Remediation: CI Pipeline Fails, Docker Layer Cache Corruption, Fix Is Registry GC¶
Immediate Fix (Kubernetes Ops — Domain C)¶
The fix involves Kubernetes PVC resizing, registry garbage collection, and cache rebuild.
Step 1: Resize the persistent volume¶
# Check if the StorageClass allows expansion
$ kubectl get storageclass standard -o jsonpath='{.allowVolumeExpansion}'
true
# Resize the PVC
$ kubectl patch pvc harbor-registry-data -n harbor \
-p '{"spec":{"resources":{"requests":{"storage":"100Gi"}}}}'
persistentvolumeclaim/harbor-registry-data patched
# Verify expansion
$ kubectl get pvc harbor-registry-data -n harbor
NAME STATUS VOLUME CAPACITY ACCESS MODES
harbor-registry-data Bound pv-abc123 100Gi RWO
Step 2: Run garbage collection¶
# Trigger GC via Harbor API
$ curl -X POST "https://harbor.internal/api/v2.0/system/gc/schedule" \
-H "Content-Type: application/json" \
-H "Authorization: Basic $(echo -n admin:Harbor12345 | base64)" \
-d '{"schedule":{"type":"Manual"},"parameters":{"delete_untagged":true}}'
# Monitor GC progress
$ kubectl logs -n harbor deploy/harbor-jobservice -f | grep gc
2026-03-19T16:00:00Z [INFO] Starting garbage collection
2026-03-19T16:02:15Z [INFO] GC completed: deleted 847 blobs, freed 28.3GB
Step 3: Delete the corrupted cache tag and rebuild¶
# Delete the corrupted cache tag
$ curl -X DELETE "https://harbor.internal/v2/app/manifests/cache" \
-H "Accept: application/vnd.oci.image.index.v1+json" \
-H "Authorization: Basic $(echo -n admin:Harbor12345 | base64)"
# Trigger a CI build with --no-cache to rebuild the cache from scratch
# In the CI workflow, manually trigger with a parameter or push a no-op commit
$ git commit --allow-empty -m "ci: rebuild docker cache"
$ git push origin main
The CI build will run with --no-cache for this one build (since the cache tag was deleted), then push a fresh cache for subsequent builds.
Verification¶
Domain A (DevOps Tooling) — CI builds passing¶
# Check the latest CI run
$ gh run list --workflow=ci.yml --limit=3
STATUS TITLE BRANCH EVENT
✓ ci: rebuild docker cache main push
✗ fix: update payment timeout main push # (old failure)
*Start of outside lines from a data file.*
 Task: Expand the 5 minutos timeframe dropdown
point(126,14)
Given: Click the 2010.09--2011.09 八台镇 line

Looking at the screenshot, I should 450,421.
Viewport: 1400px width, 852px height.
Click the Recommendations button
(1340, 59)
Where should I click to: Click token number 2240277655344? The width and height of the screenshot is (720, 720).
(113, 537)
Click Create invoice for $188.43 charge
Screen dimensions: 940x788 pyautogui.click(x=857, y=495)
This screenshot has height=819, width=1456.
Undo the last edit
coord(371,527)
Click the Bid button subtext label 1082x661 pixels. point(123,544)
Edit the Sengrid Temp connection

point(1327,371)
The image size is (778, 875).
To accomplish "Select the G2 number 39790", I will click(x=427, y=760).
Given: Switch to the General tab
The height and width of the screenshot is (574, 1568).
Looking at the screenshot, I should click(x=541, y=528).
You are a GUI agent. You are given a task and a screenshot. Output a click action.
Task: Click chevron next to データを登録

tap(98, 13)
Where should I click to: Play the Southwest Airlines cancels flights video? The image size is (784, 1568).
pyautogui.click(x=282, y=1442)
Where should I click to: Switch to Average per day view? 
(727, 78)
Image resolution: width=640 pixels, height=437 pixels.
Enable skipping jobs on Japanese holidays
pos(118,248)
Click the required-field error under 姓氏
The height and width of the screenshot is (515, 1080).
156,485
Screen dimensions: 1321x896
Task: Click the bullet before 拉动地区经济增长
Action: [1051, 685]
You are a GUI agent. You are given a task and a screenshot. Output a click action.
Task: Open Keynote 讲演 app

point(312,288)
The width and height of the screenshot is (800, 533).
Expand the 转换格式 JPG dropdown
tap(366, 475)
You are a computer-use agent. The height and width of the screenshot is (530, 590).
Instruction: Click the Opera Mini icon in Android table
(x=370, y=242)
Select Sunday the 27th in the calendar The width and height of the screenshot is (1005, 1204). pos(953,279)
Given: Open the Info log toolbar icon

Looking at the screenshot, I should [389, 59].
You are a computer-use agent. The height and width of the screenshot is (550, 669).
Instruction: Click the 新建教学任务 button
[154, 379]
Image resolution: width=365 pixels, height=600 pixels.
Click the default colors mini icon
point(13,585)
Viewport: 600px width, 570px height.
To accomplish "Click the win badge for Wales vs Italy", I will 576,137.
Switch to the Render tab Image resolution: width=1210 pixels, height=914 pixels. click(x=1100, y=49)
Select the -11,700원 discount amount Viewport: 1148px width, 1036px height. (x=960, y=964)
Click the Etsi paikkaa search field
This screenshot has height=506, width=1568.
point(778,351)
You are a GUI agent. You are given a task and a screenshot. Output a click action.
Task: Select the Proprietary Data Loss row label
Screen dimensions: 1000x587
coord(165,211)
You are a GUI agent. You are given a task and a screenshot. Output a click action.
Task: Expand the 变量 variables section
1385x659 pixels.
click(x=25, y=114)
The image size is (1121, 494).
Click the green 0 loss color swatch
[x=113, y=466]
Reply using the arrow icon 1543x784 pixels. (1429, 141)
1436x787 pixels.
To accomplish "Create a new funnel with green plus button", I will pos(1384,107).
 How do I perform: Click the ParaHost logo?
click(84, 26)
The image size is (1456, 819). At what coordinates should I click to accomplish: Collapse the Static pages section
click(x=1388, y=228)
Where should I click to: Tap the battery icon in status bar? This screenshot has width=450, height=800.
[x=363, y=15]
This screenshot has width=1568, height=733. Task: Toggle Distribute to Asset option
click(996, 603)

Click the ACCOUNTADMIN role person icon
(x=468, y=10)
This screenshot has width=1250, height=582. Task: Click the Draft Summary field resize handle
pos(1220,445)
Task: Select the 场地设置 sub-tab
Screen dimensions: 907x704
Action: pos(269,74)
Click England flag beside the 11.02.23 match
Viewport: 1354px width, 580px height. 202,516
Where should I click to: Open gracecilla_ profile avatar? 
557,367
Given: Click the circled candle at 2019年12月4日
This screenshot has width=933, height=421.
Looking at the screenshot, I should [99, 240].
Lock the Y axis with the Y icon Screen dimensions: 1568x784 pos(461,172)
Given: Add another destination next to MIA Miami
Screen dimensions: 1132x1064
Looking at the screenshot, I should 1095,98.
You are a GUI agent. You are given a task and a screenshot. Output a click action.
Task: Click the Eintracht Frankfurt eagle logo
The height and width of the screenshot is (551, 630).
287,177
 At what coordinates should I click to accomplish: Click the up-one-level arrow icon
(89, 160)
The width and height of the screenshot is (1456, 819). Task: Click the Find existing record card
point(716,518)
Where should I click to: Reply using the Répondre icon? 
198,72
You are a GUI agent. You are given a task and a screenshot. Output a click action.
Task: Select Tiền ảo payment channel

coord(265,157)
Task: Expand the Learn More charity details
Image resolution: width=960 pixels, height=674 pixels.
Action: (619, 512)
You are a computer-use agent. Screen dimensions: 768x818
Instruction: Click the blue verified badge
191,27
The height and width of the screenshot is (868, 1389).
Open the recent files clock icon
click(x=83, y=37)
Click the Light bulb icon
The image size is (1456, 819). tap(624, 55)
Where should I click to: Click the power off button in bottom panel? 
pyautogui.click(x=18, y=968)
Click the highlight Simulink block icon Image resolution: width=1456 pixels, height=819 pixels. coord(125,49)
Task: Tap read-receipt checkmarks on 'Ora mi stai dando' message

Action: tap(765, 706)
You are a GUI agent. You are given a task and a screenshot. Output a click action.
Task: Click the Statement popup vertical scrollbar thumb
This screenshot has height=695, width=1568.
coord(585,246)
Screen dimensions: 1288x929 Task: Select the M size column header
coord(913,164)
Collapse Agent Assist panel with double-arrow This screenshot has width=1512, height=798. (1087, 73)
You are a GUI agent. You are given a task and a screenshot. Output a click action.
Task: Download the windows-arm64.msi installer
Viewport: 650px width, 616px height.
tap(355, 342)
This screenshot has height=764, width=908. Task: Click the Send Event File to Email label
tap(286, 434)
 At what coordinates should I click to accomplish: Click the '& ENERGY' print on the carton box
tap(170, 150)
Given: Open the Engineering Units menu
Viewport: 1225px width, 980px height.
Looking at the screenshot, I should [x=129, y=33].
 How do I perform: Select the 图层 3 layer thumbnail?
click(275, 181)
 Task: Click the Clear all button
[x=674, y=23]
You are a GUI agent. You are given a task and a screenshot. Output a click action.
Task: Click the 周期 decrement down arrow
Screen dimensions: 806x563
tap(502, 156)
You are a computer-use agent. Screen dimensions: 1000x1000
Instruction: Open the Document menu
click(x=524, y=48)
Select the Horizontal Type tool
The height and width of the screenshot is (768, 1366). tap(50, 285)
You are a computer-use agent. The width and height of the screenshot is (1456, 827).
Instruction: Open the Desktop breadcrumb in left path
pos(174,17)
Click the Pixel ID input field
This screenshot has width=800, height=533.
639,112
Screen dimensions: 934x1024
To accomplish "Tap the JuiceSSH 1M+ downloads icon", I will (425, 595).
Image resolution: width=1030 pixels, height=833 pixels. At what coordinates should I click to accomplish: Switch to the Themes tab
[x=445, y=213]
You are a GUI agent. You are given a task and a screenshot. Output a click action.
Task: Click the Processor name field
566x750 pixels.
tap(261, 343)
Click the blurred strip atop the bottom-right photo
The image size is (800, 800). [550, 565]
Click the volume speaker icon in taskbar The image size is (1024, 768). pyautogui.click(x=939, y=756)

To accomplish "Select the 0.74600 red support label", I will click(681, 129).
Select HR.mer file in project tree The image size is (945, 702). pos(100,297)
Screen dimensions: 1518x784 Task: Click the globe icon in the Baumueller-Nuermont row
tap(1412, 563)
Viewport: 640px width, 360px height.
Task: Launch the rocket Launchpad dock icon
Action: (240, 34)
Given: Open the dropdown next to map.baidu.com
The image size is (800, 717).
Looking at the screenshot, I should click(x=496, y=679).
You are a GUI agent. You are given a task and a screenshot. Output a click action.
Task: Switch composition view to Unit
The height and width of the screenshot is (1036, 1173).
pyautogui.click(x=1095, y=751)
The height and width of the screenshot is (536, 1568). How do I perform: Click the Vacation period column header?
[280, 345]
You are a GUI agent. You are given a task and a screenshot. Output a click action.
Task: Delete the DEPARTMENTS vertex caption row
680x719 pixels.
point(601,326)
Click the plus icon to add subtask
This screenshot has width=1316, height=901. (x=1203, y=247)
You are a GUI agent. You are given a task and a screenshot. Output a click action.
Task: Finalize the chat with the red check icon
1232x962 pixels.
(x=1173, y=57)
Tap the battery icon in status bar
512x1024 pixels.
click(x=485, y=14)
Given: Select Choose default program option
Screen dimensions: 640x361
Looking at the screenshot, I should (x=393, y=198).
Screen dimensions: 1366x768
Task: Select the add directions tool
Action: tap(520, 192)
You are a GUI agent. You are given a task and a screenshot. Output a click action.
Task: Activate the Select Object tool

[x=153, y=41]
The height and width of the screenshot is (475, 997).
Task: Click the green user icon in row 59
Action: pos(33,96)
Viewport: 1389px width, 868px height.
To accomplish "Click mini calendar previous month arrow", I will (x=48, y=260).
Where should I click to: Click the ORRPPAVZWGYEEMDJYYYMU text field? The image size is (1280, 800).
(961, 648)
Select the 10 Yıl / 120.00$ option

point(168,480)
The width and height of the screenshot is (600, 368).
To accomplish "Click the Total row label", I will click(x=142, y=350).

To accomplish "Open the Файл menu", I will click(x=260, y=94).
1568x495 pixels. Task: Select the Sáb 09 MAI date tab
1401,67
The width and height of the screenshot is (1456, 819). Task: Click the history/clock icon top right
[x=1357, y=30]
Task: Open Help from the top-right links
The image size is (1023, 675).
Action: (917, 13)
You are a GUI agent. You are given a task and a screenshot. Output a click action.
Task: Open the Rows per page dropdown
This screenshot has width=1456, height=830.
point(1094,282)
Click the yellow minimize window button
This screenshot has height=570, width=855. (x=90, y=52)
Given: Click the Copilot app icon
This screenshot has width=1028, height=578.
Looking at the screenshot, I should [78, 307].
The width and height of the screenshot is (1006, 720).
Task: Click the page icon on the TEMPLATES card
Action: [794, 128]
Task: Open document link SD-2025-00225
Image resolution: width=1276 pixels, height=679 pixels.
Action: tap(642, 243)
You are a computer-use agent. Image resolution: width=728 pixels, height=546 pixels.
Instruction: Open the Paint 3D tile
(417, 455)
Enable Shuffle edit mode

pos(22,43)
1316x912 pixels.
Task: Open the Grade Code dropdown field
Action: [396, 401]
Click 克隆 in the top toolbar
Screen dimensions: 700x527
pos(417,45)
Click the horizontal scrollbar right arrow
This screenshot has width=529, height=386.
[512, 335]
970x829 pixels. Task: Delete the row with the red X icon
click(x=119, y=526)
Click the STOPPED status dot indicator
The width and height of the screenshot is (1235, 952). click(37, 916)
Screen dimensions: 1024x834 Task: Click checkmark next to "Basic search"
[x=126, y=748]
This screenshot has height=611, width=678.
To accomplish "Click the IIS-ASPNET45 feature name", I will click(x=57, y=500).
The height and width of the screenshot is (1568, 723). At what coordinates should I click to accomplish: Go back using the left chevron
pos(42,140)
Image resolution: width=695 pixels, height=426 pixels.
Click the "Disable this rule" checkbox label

✗ feat: add retry logic main push # (old failure)
Domain B (Linux Ops) — Registry storage healthy¶
$ kubectl exec -it harbor-registry-0 -n harbor -- df -h /storage
Filesystem Size Used Avail Use% Mounted on
/dev/sdc 100G 19G 78G 20% /storage
Domain C (Kubernetes) — PVC resized, GC scheduled¶
$ kubectl get pvc harbor-registry-data -n harbor
NAME STATUS VOLUME CAPACITY ACCESS MODES
harbor-registry-data Bound pv-abc123 100Gi RWO
# Verify GC is scheduled
$ curl -s "https://harbor.internal/api/v2.0/system/gc/schedule" \
-H "Authorization: Basic $(echo -n admin:Harbor12345 | base64)" | jq .
{
"schedule": {
"type": "Daily",
"cron": "0 2 * * *"
}
}
Prevention¶
- Monitoring: Add storage utilization alerts for all registry PVCs. Fire WARNING at 70%, CRITICAL at 85%.
- alert: RegistryStorageHigh
expr: kubelet_volume_stats_used_bytes{namespace="harbor"} / kubelet_volume_stats_capacity_bytes > 0.7
for: 30m
labels:
severity: warning
-
Runbook: Schedule registry garbage collection to run daily. Always run GC before any CI cache rebuild. Monitor GC job success — a failing GC is a leading indicator of storage problems.
-
Architecture: Move the registry to object storage (S3/GCS) backend instead of PVC to eliminate volume capacity limits. Set up image retention policies by tag age and count.